Con Luanda, città enciclopedica, di Edson Chagas, il padiglione angolano ottiene il Leone d’oro. Ma è tutto il continente ben rappresentato da Egitto, Sudafrica, Zimbabwe, Kenya e Costa d’Avorio, ad attrarre l’attenzione e ad arricchire la manifestazione.
La Biennale Arte di Venezia, la più antica e importante manifestazione del settore, compie 55 anni. Sino a oggi il continente africano risultava assente o quasi all’appuntamento internazionale, se si escludono alcune incursioni sporadiche e un solo padiglione nazionale, quello dell’Egitto, collocato ai Giardini insieme ai paesi di più prestigiosa partecipazione.
Nel 2013 finalmente la svolta: ben sei paesi africani sono ufficialmente rappresentati – oltre all’Egitto, Sudafrica, Angola, Zimbabwe, Kenya e Costa d’Avorio arricchiscono il panorama espositivo – e uno di essi, il Sudafrica, opta per un suo spazio fisso all’Arsenale di cui potrà usufruire per vent’anni. E, appena iniziata la vernice, si diffonde la notizia bomba: l’Angola ha vinto il Leone d’oro per il migliore padiglione. Palazzo Cini a Dorsoduro, che ospita l’Angola, viene subito preso d’assalto da giornalisti, fotografi e pubblico colti di sorpresa dal verdetto della giuria.

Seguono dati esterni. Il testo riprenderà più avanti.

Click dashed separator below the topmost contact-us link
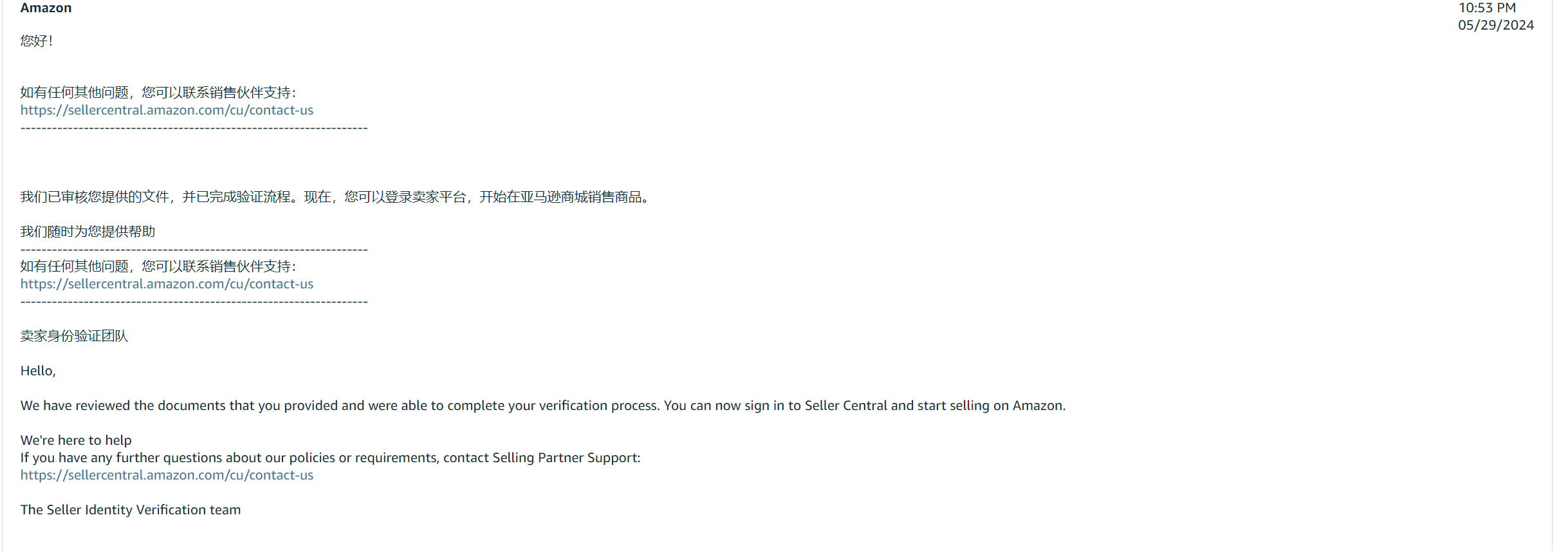The image size is (1568, 551). [x=194, y=128]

Questa situazione innovativa contribuisce a innalzare il livello generale della Biennale e a renderne più attuale ed equilibrata la patente di internazionalità che l’ha caratterizzata sin dagli esordi, giungendo però soltanto ora ad ammettere l’esistenza di un panorama postcoloniale degno di attenzione paritaria. Il Palazzo Enciclopedico – come si intitola la 55ma Biennale – rimanda così a una più ampia utopia che racchiuda il sapere nell’orizzonte di un’architettura unica ma aperta alle diversità, senza che un antico universalismo eurocentrico ne centralizzi la struttura.
L’impressione che l’insieme della Biennale offre al visitatore risulta positivamente coerente con il concetto di base da cui nasce il titolo: una rassegna varia e allo stesso tempo inclusiva, volta non alla spettacolarizzazione bensì alla comprensione e anche alla catalogazione.

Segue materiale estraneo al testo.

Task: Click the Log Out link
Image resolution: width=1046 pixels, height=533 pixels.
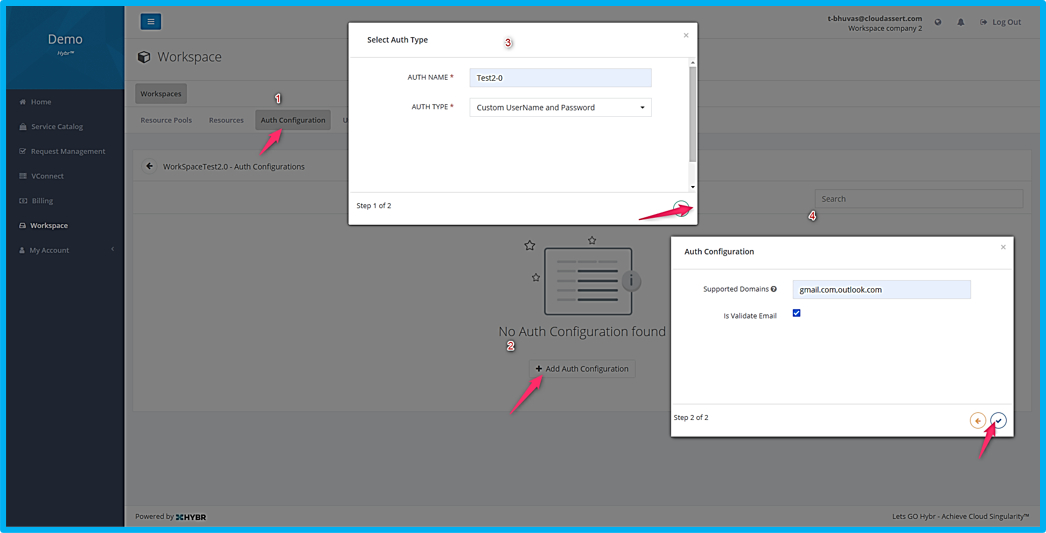Action: [x=1000, y=22]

C’è chi ha parlato di una “musealizzazione” in atto in questa edizione: il processo sembra però inteso in senso positivo, ossia come movimento ove si narri una spedizione attraverso i sentieri della contemporaneità pur tenendo a mente i codici del passato, senza sottintesi né paraventi criptici. I discorsi africani si collocano assai bene nel tutto veneziano e multinazionale, articolando ciascuno una propria individuale unicità e offrendo prospettive vastamente differenziate e non di rado anche molto attraenti.